Side-Wide: First step is less steep than straight up

Then Step Wide completing the big up step or obstacle

The steeper the terrain, the smaller your step. This simple strategy is important for many reasons including your safety on the trail as well as for protecting your knees.    Practice the Side-Wide on both up and down stairs and obstacles in the trail.  See where optimal foot placement can feel more secure and easier on your knees.  For practice, pick one somewhat challenging step.  Do this technique over and over until you create body muscle memory.   Focus on the weight shift and the lack of energy going into the knee joints.

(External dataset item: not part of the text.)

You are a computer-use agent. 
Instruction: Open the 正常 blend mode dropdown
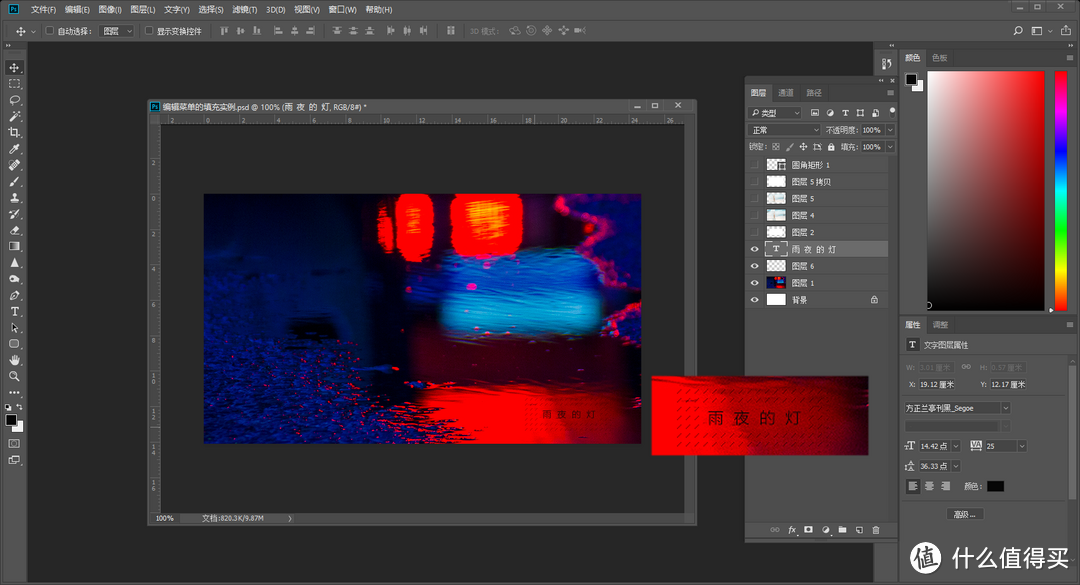click(x=783, y=129)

Proper planning prevents particularly poor performance. Learn this simple technique so that it becomes automatic.   Let your poles help you as you practice on terrain that feels slightly challenging.   Before you know it, you’ll gain confidence and speed.


6 Responses to “Save your Knees: Hiking Tip for Steep Terrain”
  1. Greenie says:

    I have been using this technique for a while. It is good to that someone else is using it.


  2. Thanks for the Side-Wide tip!

    I’ve also found that it’s useful to consciously engage your quadriceps as you walk. Too often people “walk on their bones” by thumping along with nearly straight legs. If instead you imagine that you’re a panther, bend your legs more, and engage more of your muscles with each stride — you’ll get a much bigger workout and you’ll reduce your risks of injuries such as a torn meniscus.

  3. Judy Young says:

    Thanks so much for this advice on saving the knees! Mine have little cartledge left and have found the side step works well on my home stairway! Very fit on flat surfaces. I have only tried my Leki poles twice and loved the experience!!! I never could have imagined how much pressure they take off the lower body for such little efort! No one uses these in my part of the country (Wash DC metro area) for daily walks, so I tend to not take them! I look longingly at your California pictures! Anyway, I am going to take ?one pole to China next month where I will be working on a Panda reserve and hauling bamboo up steep steps and generally navigating the uneven terrain at other times. In other places there will be a whole lot of touring/walking. No way to use both poles with camera equipment and frequent camera stops! I know this sounds a little silly and not very resourceful, but do you have any suggestions for maximum use of one pole for activities described! Right knee is worse than left. No harm in asking for my strong body and “baby boomer” knees! Thanks so much! Love your newsletters! Judy

    • Jayah Faye Paley says:

      Review the scapular depression post (the first post on my blog – it’s so important) and be careful not to torque as you use one pole especially on down hill. I strongly suggest you take both poles for those occasions you CAN use them.

      When travelling, I put my poles in a pole bag or even a pillow case. Especially if you have to take them apart to fit them in luggage, rubber band them together, put them in a pillow case and then rubber band again. Makes a nice package and keeps them together and well-behaved.

      Why don’t you set the trend in DC? Just walk with attitude and know that those looks you get are ENVY.
      jayah 🙂

      • Judy Young says:

        Thank for your reply and great suggestions, Jayah! The scapular exercises are wonderful and I may consider two poles for the trip! When I come back, I just have to start using the poles around town or finding a group – they are just too useful to keep stacked at the door!!

    • Arlyn Christopherson says:

      I use a $14 baby carrier for my long-lens camera (and my vest pockets for small accessories) so I can use both sticks when I am moving to find photographs.